BEGIN Information given

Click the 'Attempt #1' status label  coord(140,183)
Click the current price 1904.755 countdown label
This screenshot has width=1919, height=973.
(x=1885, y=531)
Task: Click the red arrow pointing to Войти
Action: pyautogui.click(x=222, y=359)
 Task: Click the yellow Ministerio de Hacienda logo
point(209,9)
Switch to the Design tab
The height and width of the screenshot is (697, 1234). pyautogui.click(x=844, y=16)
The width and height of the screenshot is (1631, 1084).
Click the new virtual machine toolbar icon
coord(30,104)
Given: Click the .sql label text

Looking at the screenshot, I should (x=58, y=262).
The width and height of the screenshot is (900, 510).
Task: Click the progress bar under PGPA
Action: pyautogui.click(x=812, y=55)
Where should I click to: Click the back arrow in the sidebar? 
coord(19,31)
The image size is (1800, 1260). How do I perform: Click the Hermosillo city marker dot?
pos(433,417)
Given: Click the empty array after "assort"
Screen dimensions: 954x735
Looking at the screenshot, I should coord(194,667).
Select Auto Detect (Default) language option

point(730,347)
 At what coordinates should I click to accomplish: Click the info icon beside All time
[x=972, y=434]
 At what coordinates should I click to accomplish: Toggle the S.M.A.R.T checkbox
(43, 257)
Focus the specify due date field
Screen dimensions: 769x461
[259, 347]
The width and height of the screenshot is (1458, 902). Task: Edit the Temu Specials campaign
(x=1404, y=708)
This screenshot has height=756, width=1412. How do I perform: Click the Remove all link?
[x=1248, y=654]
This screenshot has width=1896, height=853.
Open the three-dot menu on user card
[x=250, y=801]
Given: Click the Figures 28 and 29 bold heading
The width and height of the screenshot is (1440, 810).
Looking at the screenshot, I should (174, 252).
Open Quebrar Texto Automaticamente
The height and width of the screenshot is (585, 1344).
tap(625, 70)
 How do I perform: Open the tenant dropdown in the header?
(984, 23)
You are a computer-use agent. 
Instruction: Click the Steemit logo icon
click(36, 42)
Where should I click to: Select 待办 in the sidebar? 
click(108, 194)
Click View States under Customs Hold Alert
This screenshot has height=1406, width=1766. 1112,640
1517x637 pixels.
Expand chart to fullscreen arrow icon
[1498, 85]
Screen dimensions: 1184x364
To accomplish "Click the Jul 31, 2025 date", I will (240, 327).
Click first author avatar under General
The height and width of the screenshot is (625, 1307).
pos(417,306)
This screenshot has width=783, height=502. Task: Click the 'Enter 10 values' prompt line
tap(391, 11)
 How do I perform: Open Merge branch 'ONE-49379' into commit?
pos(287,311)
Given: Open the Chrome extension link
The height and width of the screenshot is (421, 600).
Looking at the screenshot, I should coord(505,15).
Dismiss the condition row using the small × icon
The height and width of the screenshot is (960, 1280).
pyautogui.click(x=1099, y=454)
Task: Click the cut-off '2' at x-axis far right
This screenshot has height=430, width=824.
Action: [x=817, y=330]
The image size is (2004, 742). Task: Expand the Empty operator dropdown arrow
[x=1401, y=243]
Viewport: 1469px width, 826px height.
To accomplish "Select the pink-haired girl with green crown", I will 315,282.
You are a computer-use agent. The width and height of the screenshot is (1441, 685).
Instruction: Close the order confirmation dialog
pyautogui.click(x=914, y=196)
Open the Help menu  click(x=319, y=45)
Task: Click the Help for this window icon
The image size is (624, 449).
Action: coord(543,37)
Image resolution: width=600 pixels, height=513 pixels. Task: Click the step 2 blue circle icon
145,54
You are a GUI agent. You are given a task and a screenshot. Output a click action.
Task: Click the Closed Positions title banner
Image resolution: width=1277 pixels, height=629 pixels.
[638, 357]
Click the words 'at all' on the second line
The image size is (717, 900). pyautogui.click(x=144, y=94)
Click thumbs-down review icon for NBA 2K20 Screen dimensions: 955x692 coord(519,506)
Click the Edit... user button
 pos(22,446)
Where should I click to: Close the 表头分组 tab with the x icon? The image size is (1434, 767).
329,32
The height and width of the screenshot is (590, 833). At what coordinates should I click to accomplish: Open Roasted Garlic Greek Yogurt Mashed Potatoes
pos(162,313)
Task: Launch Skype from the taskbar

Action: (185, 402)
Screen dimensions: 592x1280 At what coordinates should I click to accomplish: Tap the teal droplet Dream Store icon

END Information given

Activity >>
Would you please copy the lines above, from the one holding "Image resolution: width=1277" through the last, and nothing else?

Reply >>
Image resolution: width=1277 pixels, height=629 pixels.
[638, 357]
Click the words 'at all' on the second line
The image size is (717, 900). pyautogui.click(x=144, y=94)
Click thumbs-down review icon for NBA 2K20 Screen dimensions: 955x692 coord(519,506)
Click the Edit... user button
 pos(22,446)
Where should I click to: Close the 表头分组 tab with the x icon? The image size is (1434, 767).
329,32
The height and width of the screenshot is (590, 833). At what coordinates should I click to accomplish: Open Roasted Garlic Greek Yogurt Mashed Potatoes
pos(162,313)
Task: Launch Skype from the taskbar

Action: (185, 402)
Screen dimensions: 592x1280 At what coordinates should I click to accomplish: Tap the teal droplet Dream Store icon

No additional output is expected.